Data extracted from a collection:

- Opening Delimiter -

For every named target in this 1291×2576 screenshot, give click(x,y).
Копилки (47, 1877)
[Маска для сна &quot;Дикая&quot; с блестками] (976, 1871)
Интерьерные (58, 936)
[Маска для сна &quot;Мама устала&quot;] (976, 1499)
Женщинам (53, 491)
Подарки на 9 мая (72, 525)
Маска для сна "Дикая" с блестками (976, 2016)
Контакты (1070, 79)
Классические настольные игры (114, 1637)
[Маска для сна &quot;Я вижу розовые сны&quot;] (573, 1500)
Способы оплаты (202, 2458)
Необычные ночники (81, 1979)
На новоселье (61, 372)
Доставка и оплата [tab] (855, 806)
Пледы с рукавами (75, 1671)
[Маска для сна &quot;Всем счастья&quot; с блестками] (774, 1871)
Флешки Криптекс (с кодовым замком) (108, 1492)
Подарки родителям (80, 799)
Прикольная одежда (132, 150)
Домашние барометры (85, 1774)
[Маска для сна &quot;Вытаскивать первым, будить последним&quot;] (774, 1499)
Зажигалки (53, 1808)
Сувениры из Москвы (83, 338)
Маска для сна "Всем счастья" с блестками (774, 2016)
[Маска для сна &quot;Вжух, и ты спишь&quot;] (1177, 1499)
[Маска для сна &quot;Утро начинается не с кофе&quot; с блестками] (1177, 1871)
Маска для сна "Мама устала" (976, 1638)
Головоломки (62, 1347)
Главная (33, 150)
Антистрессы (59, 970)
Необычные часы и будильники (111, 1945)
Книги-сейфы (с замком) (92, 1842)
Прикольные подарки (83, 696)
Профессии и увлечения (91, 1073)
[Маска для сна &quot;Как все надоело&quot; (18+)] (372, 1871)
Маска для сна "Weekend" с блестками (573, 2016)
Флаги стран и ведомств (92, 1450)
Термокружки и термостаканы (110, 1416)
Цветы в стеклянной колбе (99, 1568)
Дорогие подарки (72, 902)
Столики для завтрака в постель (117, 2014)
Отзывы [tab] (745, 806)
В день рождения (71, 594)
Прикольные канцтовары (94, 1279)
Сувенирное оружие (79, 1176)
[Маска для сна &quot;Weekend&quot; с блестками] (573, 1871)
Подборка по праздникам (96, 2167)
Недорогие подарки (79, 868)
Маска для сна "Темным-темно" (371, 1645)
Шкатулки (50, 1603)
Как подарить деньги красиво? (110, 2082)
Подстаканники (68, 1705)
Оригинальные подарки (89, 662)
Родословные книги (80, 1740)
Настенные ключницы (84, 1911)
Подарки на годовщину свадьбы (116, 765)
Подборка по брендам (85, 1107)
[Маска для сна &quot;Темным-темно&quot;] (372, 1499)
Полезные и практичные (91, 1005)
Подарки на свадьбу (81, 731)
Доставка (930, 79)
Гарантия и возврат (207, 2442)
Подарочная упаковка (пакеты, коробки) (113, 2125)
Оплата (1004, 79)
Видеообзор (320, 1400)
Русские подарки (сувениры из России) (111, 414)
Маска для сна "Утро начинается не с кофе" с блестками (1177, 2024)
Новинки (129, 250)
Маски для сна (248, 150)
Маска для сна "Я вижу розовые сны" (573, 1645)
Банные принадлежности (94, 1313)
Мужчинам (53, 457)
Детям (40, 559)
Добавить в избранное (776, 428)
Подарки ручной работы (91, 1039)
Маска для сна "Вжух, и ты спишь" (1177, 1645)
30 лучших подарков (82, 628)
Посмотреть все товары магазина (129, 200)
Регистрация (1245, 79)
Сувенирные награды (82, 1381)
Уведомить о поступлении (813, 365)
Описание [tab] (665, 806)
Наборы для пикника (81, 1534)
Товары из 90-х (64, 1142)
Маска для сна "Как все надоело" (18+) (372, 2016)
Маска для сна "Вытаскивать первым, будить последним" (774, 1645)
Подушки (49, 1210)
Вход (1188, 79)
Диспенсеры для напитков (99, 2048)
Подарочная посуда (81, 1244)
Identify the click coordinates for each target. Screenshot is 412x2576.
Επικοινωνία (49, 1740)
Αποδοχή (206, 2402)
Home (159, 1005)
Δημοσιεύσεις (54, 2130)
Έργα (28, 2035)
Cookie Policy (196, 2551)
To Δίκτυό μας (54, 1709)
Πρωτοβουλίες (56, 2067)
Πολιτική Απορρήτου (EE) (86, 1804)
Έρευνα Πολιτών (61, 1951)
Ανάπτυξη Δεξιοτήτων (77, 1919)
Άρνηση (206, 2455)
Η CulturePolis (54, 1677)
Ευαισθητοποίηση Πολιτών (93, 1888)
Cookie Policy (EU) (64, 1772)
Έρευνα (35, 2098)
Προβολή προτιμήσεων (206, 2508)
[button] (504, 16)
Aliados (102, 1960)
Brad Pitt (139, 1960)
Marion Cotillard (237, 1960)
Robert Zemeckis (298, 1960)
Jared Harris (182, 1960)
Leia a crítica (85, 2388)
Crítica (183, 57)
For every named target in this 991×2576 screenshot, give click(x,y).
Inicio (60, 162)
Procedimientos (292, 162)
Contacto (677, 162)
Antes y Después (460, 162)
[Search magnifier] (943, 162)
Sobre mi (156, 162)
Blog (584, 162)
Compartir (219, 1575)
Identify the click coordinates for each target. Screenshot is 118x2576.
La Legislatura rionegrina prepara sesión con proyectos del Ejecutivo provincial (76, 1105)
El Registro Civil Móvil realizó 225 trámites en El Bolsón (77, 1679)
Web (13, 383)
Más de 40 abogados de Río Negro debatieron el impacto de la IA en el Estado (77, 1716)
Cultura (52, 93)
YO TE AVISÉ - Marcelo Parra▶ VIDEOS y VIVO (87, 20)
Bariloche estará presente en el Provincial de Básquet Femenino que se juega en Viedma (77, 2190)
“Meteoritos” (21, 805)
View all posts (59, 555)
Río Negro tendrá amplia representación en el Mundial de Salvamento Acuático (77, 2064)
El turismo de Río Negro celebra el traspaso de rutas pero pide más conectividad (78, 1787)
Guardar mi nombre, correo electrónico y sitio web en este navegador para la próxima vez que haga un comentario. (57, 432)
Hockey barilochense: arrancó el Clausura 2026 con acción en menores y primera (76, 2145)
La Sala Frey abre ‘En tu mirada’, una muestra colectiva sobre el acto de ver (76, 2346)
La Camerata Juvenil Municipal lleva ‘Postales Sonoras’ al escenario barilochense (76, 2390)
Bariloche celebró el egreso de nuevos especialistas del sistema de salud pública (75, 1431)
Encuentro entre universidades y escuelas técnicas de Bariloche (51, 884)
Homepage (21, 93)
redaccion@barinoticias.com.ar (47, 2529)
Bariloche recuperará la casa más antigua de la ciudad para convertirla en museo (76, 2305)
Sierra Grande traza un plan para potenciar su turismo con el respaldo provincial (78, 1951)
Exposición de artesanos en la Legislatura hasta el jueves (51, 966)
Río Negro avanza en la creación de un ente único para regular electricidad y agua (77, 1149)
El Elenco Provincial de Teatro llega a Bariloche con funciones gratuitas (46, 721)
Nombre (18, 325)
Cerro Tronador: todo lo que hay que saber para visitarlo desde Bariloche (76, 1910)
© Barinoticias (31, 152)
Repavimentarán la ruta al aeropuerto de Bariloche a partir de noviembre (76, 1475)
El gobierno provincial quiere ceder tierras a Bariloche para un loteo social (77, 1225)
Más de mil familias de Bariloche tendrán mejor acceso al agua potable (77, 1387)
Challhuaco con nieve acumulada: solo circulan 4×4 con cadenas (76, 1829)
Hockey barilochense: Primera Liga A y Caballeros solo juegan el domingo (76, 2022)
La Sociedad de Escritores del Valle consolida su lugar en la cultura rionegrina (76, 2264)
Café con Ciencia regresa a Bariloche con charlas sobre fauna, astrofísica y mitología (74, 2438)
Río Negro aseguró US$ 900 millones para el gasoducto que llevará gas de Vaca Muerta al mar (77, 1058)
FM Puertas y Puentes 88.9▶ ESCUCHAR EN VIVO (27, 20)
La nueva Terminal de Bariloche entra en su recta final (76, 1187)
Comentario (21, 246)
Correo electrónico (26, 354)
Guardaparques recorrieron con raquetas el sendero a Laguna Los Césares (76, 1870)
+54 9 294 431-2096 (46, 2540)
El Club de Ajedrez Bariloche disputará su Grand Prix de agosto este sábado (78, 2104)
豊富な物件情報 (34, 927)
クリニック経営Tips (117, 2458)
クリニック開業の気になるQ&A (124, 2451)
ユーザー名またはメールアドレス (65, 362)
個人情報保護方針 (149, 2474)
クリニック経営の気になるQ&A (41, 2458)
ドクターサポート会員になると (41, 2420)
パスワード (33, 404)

- Closing Delimiter -

- _Problem details_:
Find the lines above that contain "вижу" and give their count, with nothing added.

- _Your response_:
2